Synapse Analytics is the cornerstone service for the data engineer. It encompasses pipelines to copy data, Spark, and SQL to transform and query data, Data Explorer for near realtime analysis and data exploration and Power BI for reporting. This module provides a brief introduction into this service. In this module you will see how you can configure Azure Synapse Link for Microsoft Dataverse to ingest your Microsoft Dataverse data in close to real-time into a data lake hosted by Azure Synapse. You will also see some more advanced options like how you can partition the data during ingestion.
With Data flows data can be validated and transformed without the need to learn about another tool (such as Databricks or Spark). Using Data Flows you can transform and combine the ingested data from Microsoft Dataverse into a business-ready format.
Once data has been loaded into the data lake, the next step is to cleanse the data, pre-aggregate the data and perform other steps to make the data accessible to reporting and analytical tools. Dependent on the transformations required and the skills of the data engineer, the SQL dialect common to the Microsoft data stack (T-SQL) could play an important role in this. You will learn about the concept of external tables and how to create and configure them. Once you have mastered the concept of external tables you will see the the Azure Synapse Link for Dataverse automatically creates external tables for the Dataverse tables you choose the replicate via Azure Synapse Link for Dataverse.
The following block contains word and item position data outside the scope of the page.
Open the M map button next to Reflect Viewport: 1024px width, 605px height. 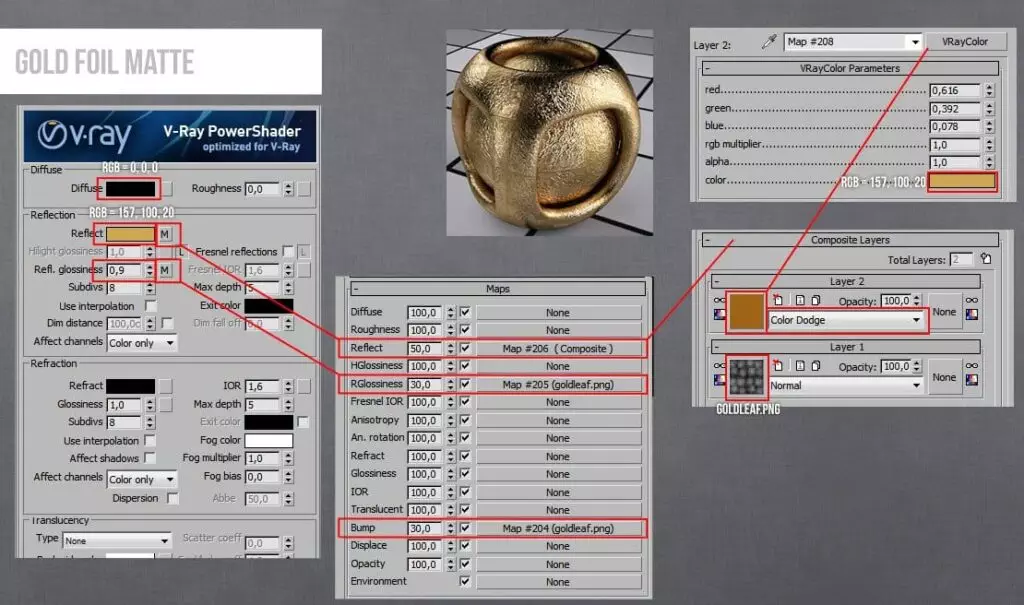pyautogui.click(x=166, y=233)
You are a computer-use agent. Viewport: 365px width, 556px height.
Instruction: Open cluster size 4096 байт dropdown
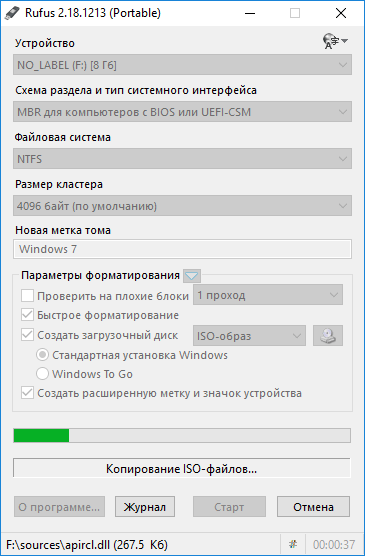(182, 206)
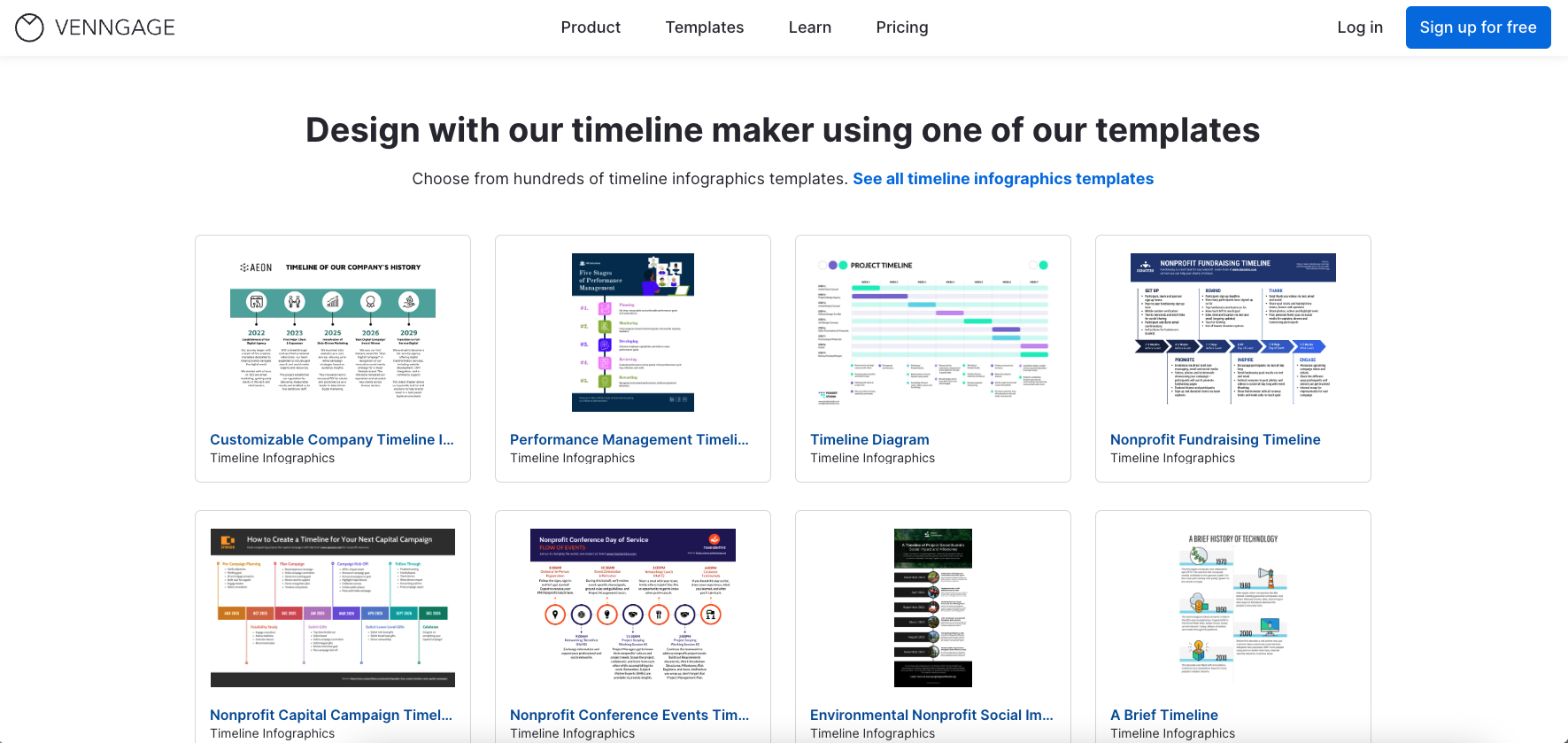Select the Project Timeline diagram thumbnail
The width and height of the screenshot is (1568, 743).
[932, 332]
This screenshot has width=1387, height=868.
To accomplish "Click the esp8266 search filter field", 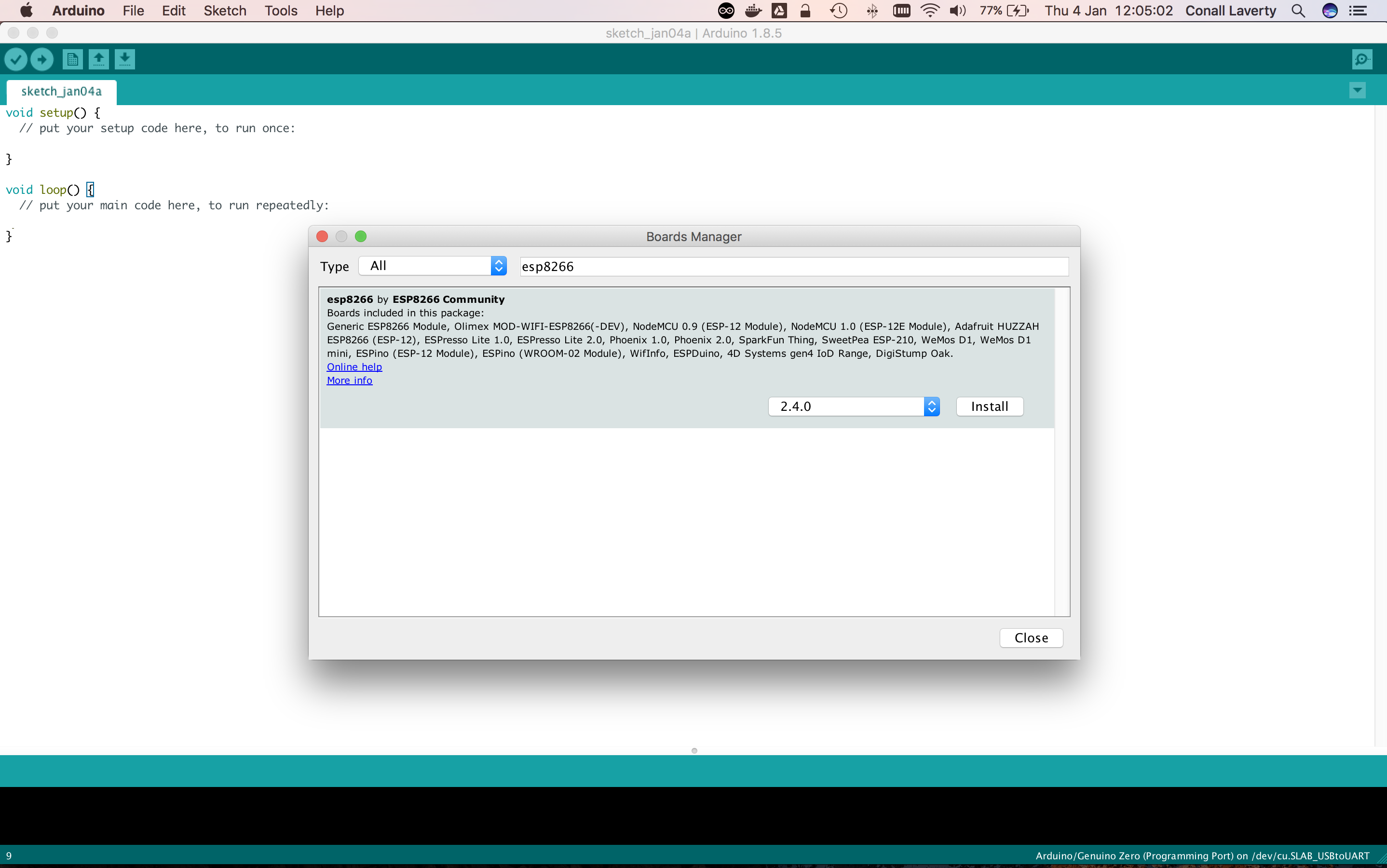I will coord(794,266).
Spark doesn't have a proprietary data storage option, but consumes and produces regular files stored in Azure Storage. This module covers how to access and manipulate data stored in the Synapse Analytics data lake or other Azure storage locations. Azure Spark for Azure Synapse also comes with a Common Data Model (CDM) connector that allows you the easily read and transform the Dataverse data that is ingested into the data lake.
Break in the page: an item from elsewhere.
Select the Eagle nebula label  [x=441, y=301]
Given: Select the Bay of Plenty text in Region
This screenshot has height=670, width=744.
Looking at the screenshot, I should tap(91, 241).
Handling large volumes of data requires different skills: One must master storage options, tools to upload data performant, handling failed uploads, and convert data in a format appropriate for reporting and analysis. In the Microsoft Azure stack, Synapse Analytics is the cornerstone service for the data engineer. It encompasses pipelines to copy data, Spark, and SQL to transform and query data, Data Explorer for near real-time analysis and data exploration, and Power BI for reporting. Microsoft Dataverse securely stores and manages data that is used by business applications. As Microsoft Dataverse is used to store critical business data, you will almost always want to load this data into a data lake. This is where Synapse Link for Microsoft Dataverse comes in. It is a managed service that can ingest Dataverse data in close to real-time into a data lake. Once the data lands in the data lake, you can use the services provided by Azure Synapse Analytics to transform, cleanse the data and build either a logical or physical data warehouse on top of it.
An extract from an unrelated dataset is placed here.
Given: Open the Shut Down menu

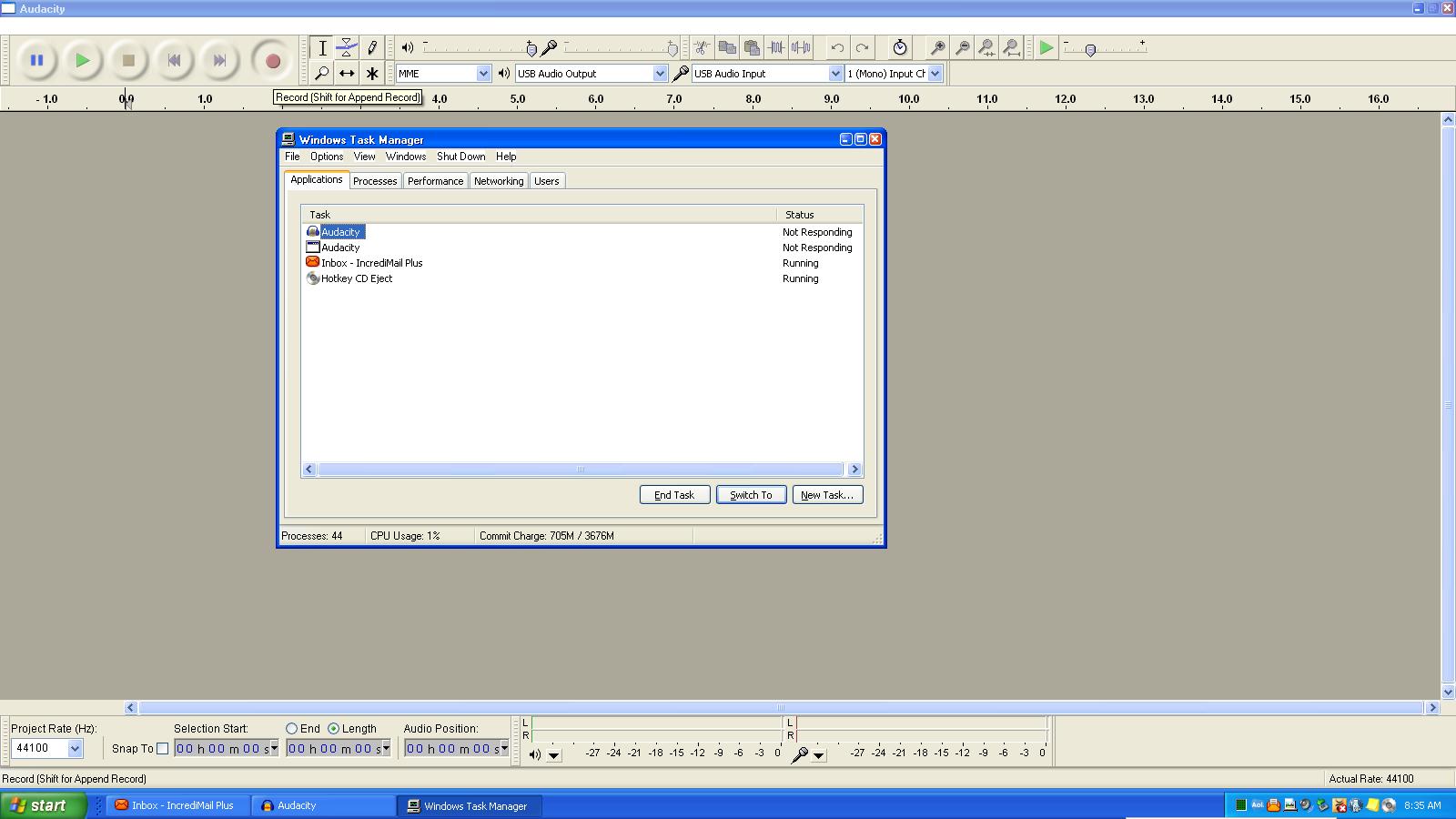Looking at the screenshot, I should (460, 156).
This training teaches how to use Synapse Analytics to design, build and maintain a modern data lake architecture. The training also includes a few other Azure services which come in handy when working with Synapse Analytics, such as Azure Data Vault for handling authentication, Azure SQL Database for dealing with smaller datasets and Azure Databricks as an improved Spark engine.
This course focusses on developers and administrators who are considering migrating existing data solutions to the Microsoft Azure cloud, or start designing new data oriented solutions in the Azure cloud. Some familiarity with relational database systems such as SQL Server is handy. Prior knowledge of Azure is not required.